In accordance with the above-mentioned typical set of rules, the first brand name and product name to appear on the verification sheet will be the one selected by the scorekeeper as his "free" choice. According to the said typical set of rules, in the event a player or players desire to change programs, or channels, during the course of a game, a vote shall first be taken. If it is voted that the program, or channel, should be changed, then all those who voted against changing shall be entitled to mark a square of their own choice as "free." In the event of a tie vote, the scorekeeper shall act as the person entitled to break the tie. When a winning player's card has been checked and verified as correct by the scorekeeper, all of the crayon marks may later be wiped off easily, employing the napkin, or tissue 32, or any other suitable soft wiping member, such as a cloth, or the like. After the conclusion of the game, the cards are disassembled, namely, the auxiliary cards 21 are removed from the pockets of the background card assemblies 12, and the cards are suitably shuffled and distributed to start the next game.

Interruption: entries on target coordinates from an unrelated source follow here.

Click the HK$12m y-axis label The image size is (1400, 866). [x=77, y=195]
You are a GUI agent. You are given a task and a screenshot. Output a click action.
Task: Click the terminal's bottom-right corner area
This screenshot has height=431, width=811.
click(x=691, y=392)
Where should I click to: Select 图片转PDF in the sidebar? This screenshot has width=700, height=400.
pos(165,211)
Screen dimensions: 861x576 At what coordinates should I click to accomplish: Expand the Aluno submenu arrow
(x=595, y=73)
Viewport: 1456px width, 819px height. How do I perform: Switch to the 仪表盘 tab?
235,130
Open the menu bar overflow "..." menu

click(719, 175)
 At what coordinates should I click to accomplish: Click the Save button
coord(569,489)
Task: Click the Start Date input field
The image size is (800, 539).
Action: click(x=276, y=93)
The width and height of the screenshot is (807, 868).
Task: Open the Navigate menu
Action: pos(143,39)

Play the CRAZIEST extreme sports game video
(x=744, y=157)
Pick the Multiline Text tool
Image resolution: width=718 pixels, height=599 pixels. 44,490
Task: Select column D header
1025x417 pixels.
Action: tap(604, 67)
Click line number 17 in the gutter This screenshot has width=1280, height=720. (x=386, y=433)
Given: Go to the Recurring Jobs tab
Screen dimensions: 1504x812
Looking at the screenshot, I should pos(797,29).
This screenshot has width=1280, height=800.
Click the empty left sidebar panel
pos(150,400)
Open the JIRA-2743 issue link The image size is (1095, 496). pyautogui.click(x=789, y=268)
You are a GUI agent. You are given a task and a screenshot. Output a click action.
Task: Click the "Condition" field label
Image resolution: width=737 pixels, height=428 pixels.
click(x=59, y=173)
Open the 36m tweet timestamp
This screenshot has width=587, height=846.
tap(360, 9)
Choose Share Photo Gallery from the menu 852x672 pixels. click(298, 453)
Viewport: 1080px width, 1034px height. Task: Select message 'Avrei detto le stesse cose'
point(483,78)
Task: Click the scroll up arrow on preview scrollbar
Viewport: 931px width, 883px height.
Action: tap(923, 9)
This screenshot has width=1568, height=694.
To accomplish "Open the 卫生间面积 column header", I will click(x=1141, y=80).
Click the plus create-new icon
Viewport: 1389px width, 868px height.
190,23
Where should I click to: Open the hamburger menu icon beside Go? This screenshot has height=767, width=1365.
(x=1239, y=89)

In accordance with the above-mentioned typical set of rules, the scorekeeper asks each player whether he is playing the red ink side, or the blue ink side of his auxiliary card 21, and makes a note of this opposite the player's name of the verification sheet 40.
The crayons 31 are of a conventional washable variety, and a suitable supply of these crayons, along with a small box of napkins 32 may be furnished with each game.
While a specific embodiment of an improved television game apparatus has been disclosed in the foregoing description, it will be understood that various modifications within the spirit of the invention may occur to those skilled in the art. Therefore, it is intended that no limitations be placed on the invention except as defined by the scope of the appended claims.